Rewrite the lines from the one containing "TommyInnit Mouse Pads - Retro" through the one containing "Revenir à l'accueil (234, 535)", changing every "Printed" to "Custom" and keeping everything else the same. Leave out the pictures.

• _Records for the task_
---------------
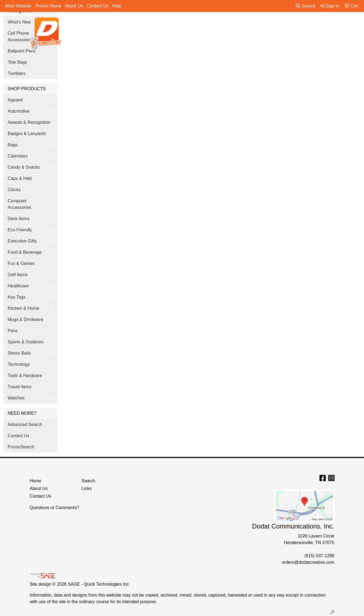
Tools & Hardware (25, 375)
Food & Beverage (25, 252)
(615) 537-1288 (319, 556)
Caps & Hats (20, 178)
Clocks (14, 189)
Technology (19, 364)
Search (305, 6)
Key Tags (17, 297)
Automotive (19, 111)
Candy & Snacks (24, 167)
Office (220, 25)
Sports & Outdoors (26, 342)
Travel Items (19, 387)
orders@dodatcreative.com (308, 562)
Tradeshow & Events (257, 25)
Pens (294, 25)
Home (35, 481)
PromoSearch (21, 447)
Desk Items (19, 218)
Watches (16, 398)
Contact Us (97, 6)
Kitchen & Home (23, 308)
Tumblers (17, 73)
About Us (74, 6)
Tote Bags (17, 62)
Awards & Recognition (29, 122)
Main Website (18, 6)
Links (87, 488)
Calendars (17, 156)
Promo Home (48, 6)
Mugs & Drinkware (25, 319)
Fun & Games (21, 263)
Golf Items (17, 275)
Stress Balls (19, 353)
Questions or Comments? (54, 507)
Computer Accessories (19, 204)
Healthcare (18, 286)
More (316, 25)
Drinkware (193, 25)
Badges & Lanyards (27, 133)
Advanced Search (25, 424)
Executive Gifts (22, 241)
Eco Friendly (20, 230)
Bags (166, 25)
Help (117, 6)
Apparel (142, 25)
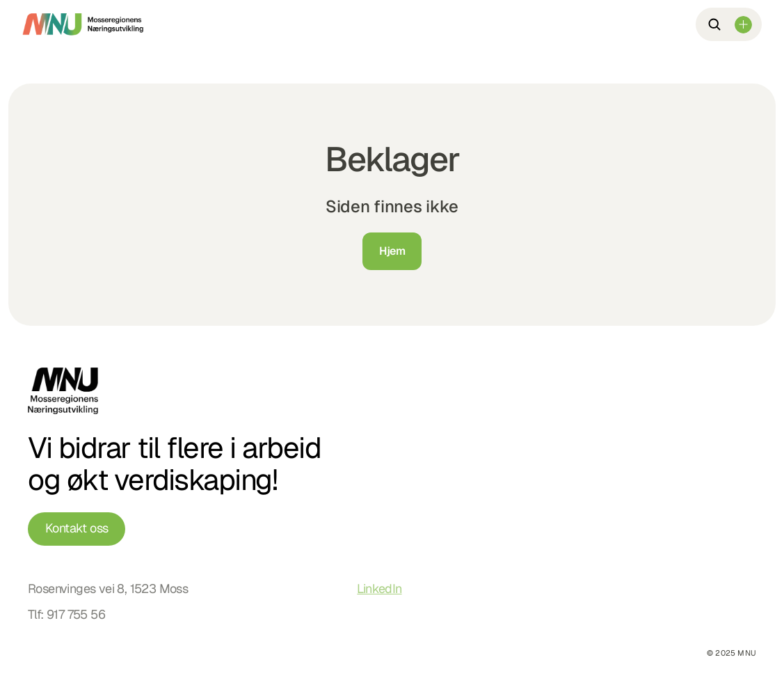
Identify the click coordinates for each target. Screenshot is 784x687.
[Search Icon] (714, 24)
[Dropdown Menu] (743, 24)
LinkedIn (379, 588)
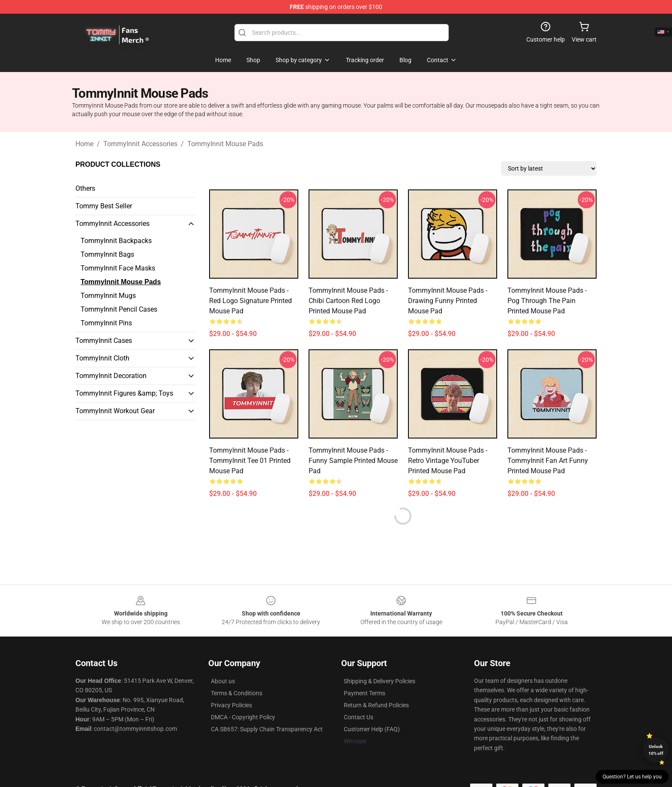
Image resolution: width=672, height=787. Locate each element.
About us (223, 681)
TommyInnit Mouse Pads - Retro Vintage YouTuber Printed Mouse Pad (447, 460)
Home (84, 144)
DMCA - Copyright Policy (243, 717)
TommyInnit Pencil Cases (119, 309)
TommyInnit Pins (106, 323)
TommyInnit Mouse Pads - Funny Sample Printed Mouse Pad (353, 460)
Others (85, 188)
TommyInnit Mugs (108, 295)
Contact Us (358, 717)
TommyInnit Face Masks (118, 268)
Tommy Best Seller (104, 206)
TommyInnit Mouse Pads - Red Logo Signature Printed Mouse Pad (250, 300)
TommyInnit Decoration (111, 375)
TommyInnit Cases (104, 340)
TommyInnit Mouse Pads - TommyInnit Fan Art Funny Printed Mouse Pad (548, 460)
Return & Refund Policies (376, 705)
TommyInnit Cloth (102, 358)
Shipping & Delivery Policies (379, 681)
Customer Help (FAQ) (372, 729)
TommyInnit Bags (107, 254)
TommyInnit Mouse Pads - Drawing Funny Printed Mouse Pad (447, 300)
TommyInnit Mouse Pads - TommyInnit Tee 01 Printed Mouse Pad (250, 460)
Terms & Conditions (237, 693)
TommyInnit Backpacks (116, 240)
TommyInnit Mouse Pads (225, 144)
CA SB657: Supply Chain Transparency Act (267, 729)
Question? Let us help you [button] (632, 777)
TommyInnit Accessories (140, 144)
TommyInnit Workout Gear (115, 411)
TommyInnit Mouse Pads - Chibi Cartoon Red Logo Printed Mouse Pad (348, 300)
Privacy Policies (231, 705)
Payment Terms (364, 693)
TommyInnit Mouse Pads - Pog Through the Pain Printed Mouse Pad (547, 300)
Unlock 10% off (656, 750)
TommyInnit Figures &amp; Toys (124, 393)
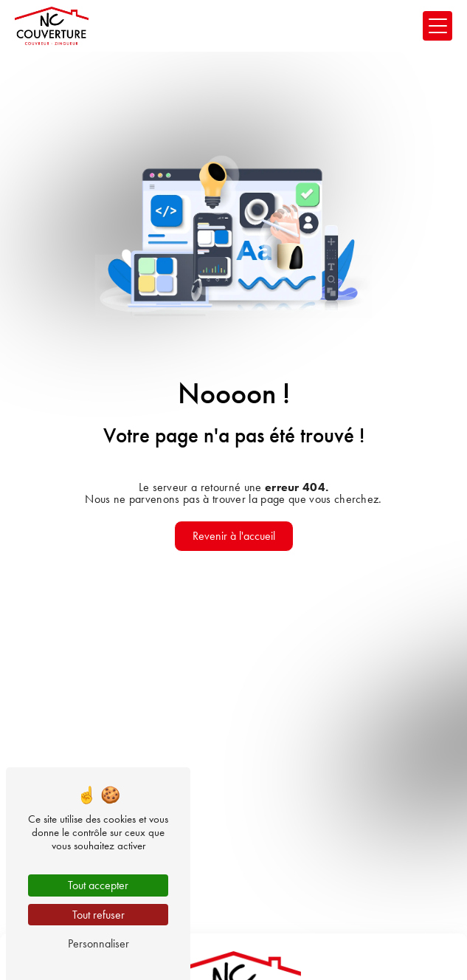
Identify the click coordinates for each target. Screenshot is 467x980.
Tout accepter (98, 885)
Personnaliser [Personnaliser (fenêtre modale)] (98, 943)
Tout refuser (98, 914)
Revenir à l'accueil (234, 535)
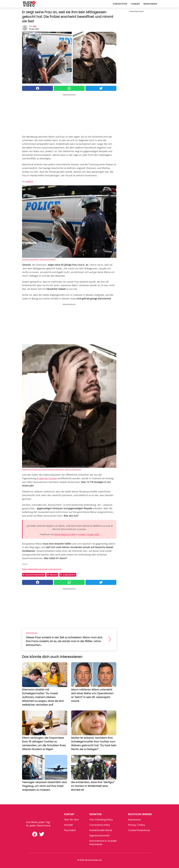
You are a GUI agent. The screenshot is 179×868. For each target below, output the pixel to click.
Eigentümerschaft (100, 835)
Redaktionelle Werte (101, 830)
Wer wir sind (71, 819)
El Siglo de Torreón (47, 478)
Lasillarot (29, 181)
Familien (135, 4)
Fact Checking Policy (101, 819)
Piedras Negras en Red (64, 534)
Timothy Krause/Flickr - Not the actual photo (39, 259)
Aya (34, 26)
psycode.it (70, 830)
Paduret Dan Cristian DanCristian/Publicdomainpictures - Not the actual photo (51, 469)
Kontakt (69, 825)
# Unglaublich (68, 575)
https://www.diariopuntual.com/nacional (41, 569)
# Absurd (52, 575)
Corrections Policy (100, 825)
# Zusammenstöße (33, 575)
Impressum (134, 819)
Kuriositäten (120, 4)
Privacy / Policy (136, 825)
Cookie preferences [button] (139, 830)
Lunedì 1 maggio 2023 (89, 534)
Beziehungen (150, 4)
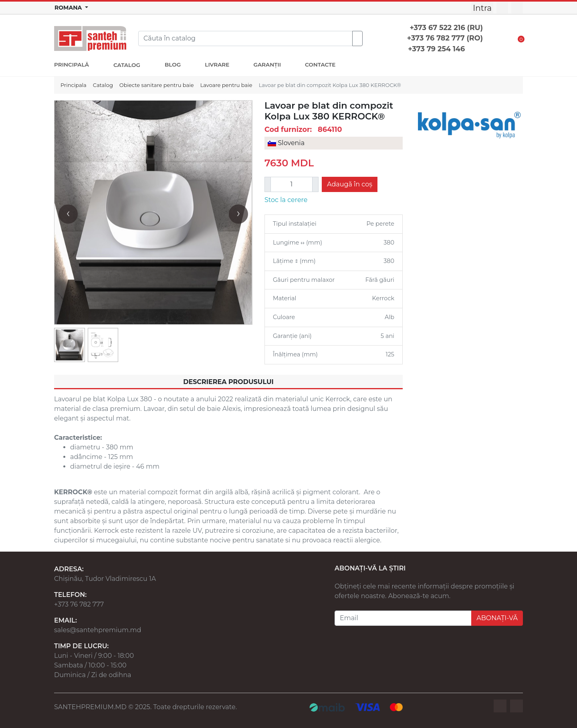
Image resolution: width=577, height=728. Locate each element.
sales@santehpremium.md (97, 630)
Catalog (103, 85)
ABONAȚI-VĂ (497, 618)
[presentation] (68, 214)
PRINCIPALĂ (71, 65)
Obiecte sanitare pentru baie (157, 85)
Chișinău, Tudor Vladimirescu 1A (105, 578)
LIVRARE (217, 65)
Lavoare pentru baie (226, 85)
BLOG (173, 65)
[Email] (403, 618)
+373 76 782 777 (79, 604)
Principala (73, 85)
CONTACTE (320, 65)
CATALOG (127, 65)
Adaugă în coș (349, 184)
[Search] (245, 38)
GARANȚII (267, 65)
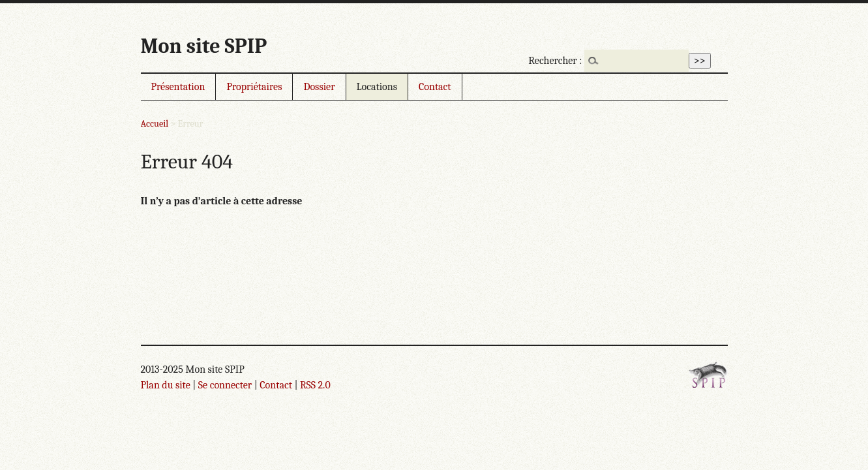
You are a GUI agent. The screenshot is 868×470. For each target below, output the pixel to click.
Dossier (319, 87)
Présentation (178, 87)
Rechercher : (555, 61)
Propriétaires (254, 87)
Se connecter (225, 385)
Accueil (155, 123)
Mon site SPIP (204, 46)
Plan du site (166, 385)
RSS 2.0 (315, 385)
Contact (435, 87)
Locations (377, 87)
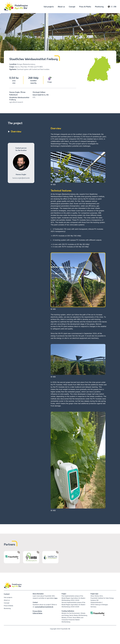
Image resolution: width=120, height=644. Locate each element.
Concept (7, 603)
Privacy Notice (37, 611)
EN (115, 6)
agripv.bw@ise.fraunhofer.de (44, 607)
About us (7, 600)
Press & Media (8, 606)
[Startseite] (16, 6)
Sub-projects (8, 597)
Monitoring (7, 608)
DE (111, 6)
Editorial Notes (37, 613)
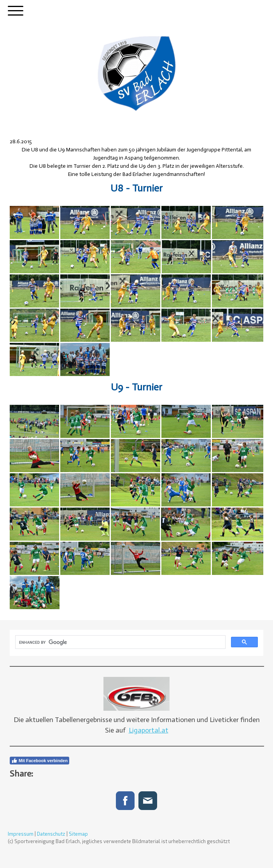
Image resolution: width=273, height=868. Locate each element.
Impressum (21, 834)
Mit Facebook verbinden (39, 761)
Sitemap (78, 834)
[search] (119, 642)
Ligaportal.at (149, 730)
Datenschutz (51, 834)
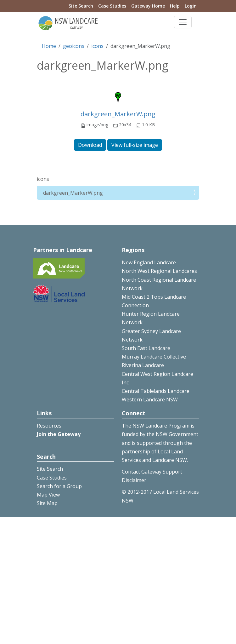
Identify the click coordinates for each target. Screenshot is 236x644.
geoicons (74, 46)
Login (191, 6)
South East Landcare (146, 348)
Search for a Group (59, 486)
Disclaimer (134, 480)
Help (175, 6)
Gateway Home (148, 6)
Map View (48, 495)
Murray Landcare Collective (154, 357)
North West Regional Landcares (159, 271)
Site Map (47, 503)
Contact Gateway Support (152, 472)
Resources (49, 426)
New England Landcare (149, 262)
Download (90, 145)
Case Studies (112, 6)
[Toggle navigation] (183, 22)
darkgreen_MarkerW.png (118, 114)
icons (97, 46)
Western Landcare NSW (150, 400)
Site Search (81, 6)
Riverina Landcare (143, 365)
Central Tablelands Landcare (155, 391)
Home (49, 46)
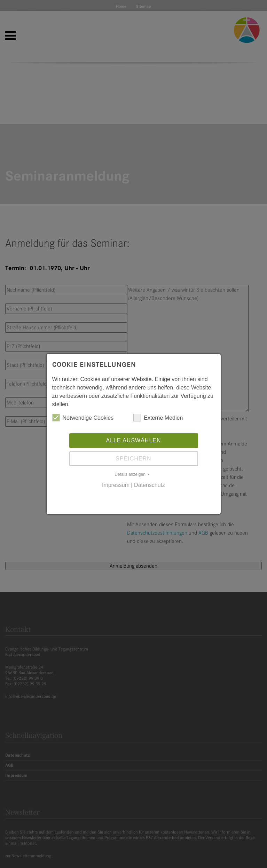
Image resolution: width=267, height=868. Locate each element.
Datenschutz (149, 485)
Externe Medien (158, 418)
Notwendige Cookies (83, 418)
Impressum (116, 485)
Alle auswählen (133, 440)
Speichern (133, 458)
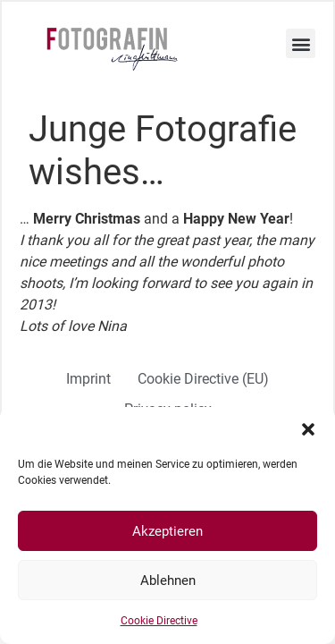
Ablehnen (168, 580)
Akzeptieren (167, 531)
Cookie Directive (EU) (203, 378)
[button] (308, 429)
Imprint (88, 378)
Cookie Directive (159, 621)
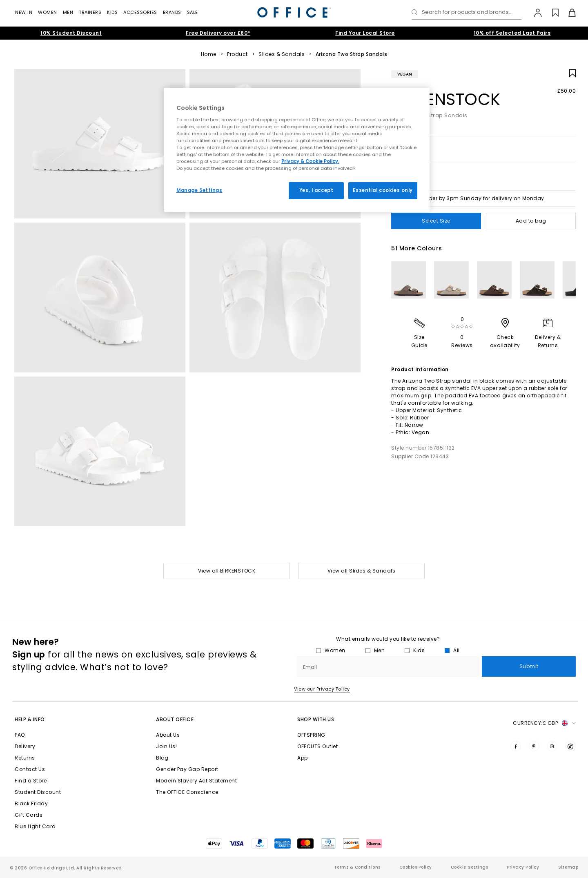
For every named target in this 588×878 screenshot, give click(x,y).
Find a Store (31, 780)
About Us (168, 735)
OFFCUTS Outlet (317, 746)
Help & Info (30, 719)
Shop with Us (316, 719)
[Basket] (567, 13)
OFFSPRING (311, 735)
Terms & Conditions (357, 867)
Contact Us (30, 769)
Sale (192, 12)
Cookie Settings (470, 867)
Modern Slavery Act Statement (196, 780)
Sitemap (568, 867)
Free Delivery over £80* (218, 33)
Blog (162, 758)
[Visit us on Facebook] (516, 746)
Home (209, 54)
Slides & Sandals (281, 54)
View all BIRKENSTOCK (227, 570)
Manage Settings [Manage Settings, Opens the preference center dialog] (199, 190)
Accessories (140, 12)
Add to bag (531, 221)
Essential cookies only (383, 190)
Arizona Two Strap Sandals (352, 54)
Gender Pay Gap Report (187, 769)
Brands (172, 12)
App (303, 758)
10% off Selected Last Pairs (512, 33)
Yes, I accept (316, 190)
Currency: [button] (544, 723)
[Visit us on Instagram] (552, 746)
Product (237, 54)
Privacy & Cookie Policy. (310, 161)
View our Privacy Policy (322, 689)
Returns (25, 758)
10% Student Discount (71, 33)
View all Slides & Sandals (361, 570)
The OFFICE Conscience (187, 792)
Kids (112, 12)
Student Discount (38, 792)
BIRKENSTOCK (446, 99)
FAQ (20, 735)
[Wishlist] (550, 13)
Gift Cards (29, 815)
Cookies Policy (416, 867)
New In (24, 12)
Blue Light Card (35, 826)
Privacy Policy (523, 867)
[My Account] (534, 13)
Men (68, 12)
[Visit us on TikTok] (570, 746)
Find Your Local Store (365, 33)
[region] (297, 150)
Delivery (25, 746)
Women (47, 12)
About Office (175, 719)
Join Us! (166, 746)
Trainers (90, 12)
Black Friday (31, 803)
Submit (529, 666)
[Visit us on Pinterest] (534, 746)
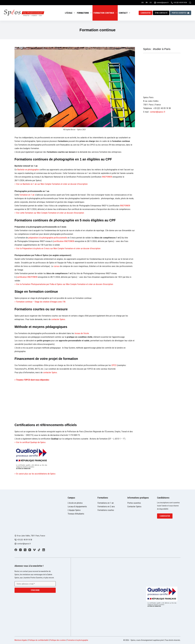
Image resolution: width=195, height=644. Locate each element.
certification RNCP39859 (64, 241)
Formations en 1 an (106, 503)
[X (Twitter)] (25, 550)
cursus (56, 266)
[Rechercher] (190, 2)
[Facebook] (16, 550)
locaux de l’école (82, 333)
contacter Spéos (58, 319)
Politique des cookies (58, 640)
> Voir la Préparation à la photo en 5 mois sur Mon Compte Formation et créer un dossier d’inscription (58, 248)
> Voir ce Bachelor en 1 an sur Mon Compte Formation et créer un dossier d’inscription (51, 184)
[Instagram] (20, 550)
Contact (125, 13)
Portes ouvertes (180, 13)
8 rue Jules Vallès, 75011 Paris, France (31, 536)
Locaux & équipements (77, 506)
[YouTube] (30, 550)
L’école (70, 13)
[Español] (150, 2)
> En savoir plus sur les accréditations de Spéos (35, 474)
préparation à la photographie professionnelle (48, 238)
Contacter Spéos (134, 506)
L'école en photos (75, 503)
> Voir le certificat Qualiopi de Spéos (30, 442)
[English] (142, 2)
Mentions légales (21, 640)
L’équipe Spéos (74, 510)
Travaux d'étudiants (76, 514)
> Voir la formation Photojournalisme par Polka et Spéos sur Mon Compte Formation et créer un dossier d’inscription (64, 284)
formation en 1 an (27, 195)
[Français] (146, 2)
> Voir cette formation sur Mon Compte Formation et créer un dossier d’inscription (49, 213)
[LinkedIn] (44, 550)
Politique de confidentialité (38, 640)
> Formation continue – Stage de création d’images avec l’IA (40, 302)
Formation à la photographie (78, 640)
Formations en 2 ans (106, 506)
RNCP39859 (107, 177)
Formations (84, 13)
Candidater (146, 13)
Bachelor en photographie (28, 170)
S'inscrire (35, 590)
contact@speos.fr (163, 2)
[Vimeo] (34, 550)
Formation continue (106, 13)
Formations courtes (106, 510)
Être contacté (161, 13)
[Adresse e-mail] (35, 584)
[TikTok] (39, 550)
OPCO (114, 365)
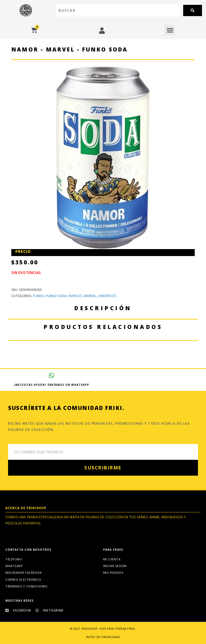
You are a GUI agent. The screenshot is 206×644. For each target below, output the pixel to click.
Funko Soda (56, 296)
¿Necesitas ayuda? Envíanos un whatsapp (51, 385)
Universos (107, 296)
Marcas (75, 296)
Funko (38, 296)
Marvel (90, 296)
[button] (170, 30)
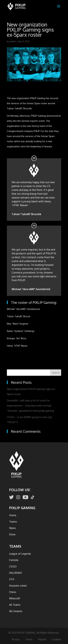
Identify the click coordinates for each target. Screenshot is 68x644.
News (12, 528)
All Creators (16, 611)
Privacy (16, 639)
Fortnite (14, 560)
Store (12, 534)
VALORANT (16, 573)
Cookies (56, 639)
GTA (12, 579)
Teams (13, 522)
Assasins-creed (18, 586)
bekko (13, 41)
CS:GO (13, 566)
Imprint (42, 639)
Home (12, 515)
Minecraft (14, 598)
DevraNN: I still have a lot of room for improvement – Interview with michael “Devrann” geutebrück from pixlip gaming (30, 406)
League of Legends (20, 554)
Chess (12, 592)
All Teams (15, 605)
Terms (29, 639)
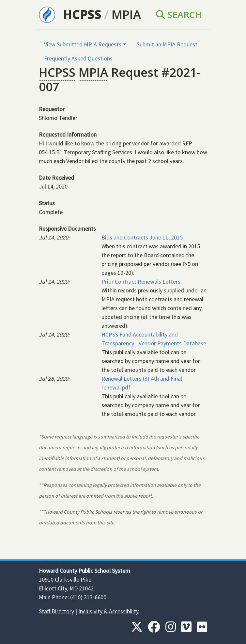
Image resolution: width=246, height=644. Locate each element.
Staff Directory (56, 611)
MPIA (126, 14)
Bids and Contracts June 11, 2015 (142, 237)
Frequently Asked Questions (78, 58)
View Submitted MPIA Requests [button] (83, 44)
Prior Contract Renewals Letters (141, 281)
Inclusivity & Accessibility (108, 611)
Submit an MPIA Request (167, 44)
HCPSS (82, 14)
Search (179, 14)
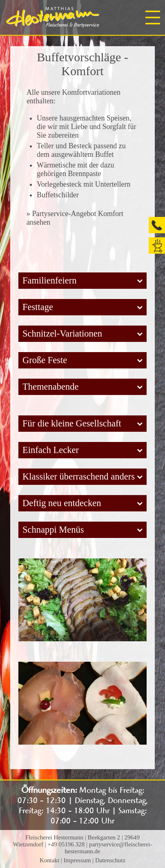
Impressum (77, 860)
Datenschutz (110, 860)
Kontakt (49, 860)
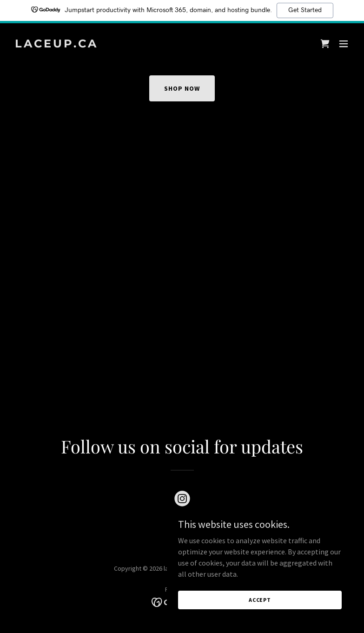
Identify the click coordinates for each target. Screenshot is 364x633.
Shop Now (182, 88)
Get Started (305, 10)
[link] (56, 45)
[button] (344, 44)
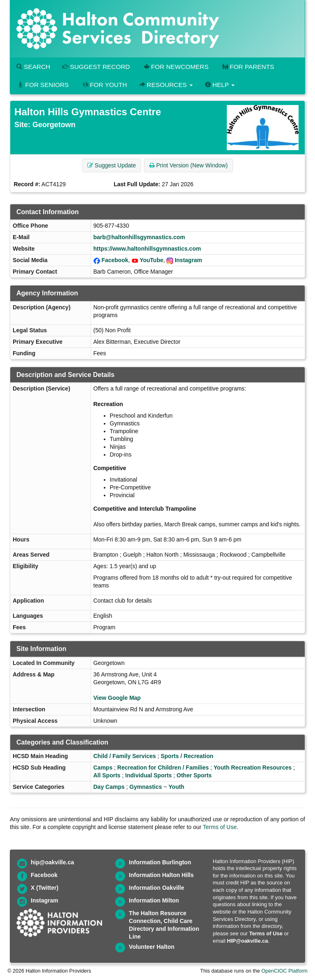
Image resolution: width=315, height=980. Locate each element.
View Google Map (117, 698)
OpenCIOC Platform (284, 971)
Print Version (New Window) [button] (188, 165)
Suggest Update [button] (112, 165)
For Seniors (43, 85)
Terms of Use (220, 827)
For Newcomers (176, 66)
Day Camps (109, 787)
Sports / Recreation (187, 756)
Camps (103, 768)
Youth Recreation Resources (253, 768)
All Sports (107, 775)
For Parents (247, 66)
---------------
• _In response_
TommyInnit Mouse Pads - Retro Vintage YouTuber Custom Mouse Pad (447, 460)
Home (84, 144)
DMCA - Copyright Policy (243, 717)
TommyInnit Pencil Cases (119, 309)
TommyInnit Pins (106, 323)
TommyInnit Mouse Pads - Funny Sample Custom Mouse Pad (353, 460)
Others (85, 188)
TommyInnit Mugs (108, 295)
Contact Us (358, 717)
TommyInnit Face Masks (118, 268)
Tommy Best Seller (104, 206)
TommyInnit Mouse Pads - Red Logo Signature Custom Mouse Pad (250, 300)
TommyInnit Decoration (111, 375)
TommyInnit Cases (104, 340)
TommyInnit Mouse Pads - TommyInnit Fan Art Funny Custom Mouse Pad (548, 460)
Return & Refund Policies (376, 705)
TommyInnit Cloth (102, 358)
Shipping & Delivery Policies (379, 681)
Customer Help (FAQ) (372, 729)
TommyInnit Bags (107, 254)
TommyInnit Mouse Pads - Drawing Funny Custom Mouse Pad (447, 300)
TommyInnit Mouse Pads - TommyInnit Tee 01 Custom Mouse Pad (250, 460)
Terms & Conditions (237, 693)
TommyInnit Backpacks (116, 240)
TommyInnit Mouse Pads (225, 144)
CA SB657: Supply Chain Transparency Act (267, 729)
Question? Let us help you [button] (632, 777)
TommyInnit Accessories (140, 144)
TommyInnit Workout Gear (115, 411)
TommyInnit Mouse Pads - Chibi Cartoon Red Logo Custom Mouse Pad (348, 300)
Privacy Policies (231, 705)
Payment Terms (364, 693)
TommyInnit Mouse Pads - Pog Through the Pain Custom Mouse Pad (547, 300)
Unlock 10% off (656, 750)
TommyInnit Figures &amp; Toys (124, 393)
Identify the click coordinates for each target. Screenshot is 467x980.
Tout accepter (98, 885)
Personnaliser [Personnaliser (fenêtre modale)] (98, 943)
Tout refuser (98, 914)
Revenir à l'accueil (234, 535)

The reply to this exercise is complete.